Acceso Haiti, a social agribusiness, is working to build a strong food system and empower smallholder farming families with long-term opportunities and market access.
Along with its partner initiatives across Colombia and El Salvador, Acceso Haiti launched in 2014 to help farmers improve yields, lower costs, increase sales, and foster lasting partnerships to unlock key value chains.
In August 2021, one month after the assassination of former President Jovenel Moïse, a 7.2 magnitude earthquake struck the island. In at least two cities in the western part of Haiti’s southern peninsula, the earthquake overwhelmed hospitals, damaged buildings, and trapped people under rubble. The earthquake left more than 650,000 people in need of immediate assistance. But even prior to this devastation, 4.4 million people—46 percent of the population—faced food insecurity, according to the Integrated Food Security Phase Classification (IPC).
“Smallholder farmers in Haiti have been neglected for a long time now, long before the assassination of President Moïse and this recent earthquake,” Sergeline René, Director of Sales and Administration for Acceso Haiti, tells Food Tank. “They have lacked access to good inputs, cost-effective financing, key services, and markets—all of which Acceso is trying to change with its holistic model.” René adds that the country has “faced growing challenges linked to climate change, resulting in increasing food insecurity.”
In the aftermath of the earthquake, Acceso maintained operations and scaled up purchasing to help partners working on the front lines respond to immediate food needs. The social enterprise sourced and supplied over 136,000 kilograms of local fruits, vegetables, and grains, as well as Acceso’s own Lavi Peanut Butter. Between August and September, Acceso provided over 700,000 meals and is working to produce more locally sourced food kits for affected communities. “These events have been a call to further actions for us,” Acceso Co-Founder Frank Giustra tells Food Tank.
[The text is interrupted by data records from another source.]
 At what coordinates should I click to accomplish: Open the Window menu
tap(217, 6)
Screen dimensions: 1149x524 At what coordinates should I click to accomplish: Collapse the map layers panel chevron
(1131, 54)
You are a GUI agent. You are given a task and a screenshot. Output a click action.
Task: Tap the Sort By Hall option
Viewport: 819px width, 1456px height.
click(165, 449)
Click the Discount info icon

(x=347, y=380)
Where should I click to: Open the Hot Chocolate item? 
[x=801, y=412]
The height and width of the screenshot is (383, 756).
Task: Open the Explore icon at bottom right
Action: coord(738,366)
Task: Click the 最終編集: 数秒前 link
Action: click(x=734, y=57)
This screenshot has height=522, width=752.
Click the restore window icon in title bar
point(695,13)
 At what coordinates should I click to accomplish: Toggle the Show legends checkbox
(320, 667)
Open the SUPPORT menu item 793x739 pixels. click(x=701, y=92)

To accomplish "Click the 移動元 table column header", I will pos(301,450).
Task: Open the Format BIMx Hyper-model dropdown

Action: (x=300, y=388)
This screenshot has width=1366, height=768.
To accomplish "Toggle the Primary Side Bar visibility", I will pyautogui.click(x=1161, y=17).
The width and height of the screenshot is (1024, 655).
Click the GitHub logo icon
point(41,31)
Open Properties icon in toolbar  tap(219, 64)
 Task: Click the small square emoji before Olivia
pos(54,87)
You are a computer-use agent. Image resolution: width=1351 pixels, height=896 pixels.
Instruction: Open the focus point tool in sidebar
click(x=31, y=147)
Giustra also tells Food Tank that Acceso “fills an important gap” that programs by non-governmental organizations “can’t or have struggled to fill.” Giustra tells Food Tank that purely for-profit businesses “haven’t been interested” in filling this gap “because of cost and lower to no profitability levels compared to traditional business lines.”
Throughout Acceso’s efforts to combat food insecurity, Giustra emphasizes the long-term importance of “creating economic opportunity in poor rural farming communities and investing in local food systems.” Acceso’s mission to develop a self-sustaining and resilient food system that is not reliant on food aid aligns directly with the role agriculture has played in Haitian culture.
René tells Food Tank, “Haitians much prefer to eat good, locally produced food rather than imported products.” She explains that Haitian farming communities have developed and implemented numerous grassroots approaches to sustainable food systems for decades. René highlights practices like organic farming, kreyòl gardens, an agro-forestry model that focuses on crop diversity and reduces the impact of monoculture, and kombit, the traditional Haitian practice of community farming and mutual aid.
“With the right training, inputs, financing and market access, Haitian farmers can become a major engine of economic growth, as well as help reduce food insecurity throughout the country,” Giustra tells Food Tank. “Acceso and its partners are prepared to scale proven models to support tens of thousands of additional Haitian farmers working in diverse value chains.”
Looking to the future, Acceso aims to complete the construction of its first Community Collection Center and Community Processing Center. The organization hopes these facilities will create opportunities for revenue from new products and customers in Haiti and abroad. The social enterprise also aims to scale the sales of their products—including Lavi Peanut Butter, moringa powder, and moringa oil—for export, and continue to add more products for local buyers.
Acceso also hopes to scale market-linked reforestation work. According to Giustra, this has the potential to help 2,000 farmers establish micro-plantations, bringing them out of poverty while reforesting the country in a cost-effective and sustainable way. As they continue to grow operations in new locations across the north and south of Haiti, Giustra says that their “North Star is to bring 25,000 farmers out of poverty over the coming five years.”
“Acceso is needed now more than ever in Haiti, so it’s on us to make sure we’re here to stay for our farmers, partners and buyers,” Giustra tells Food Tank.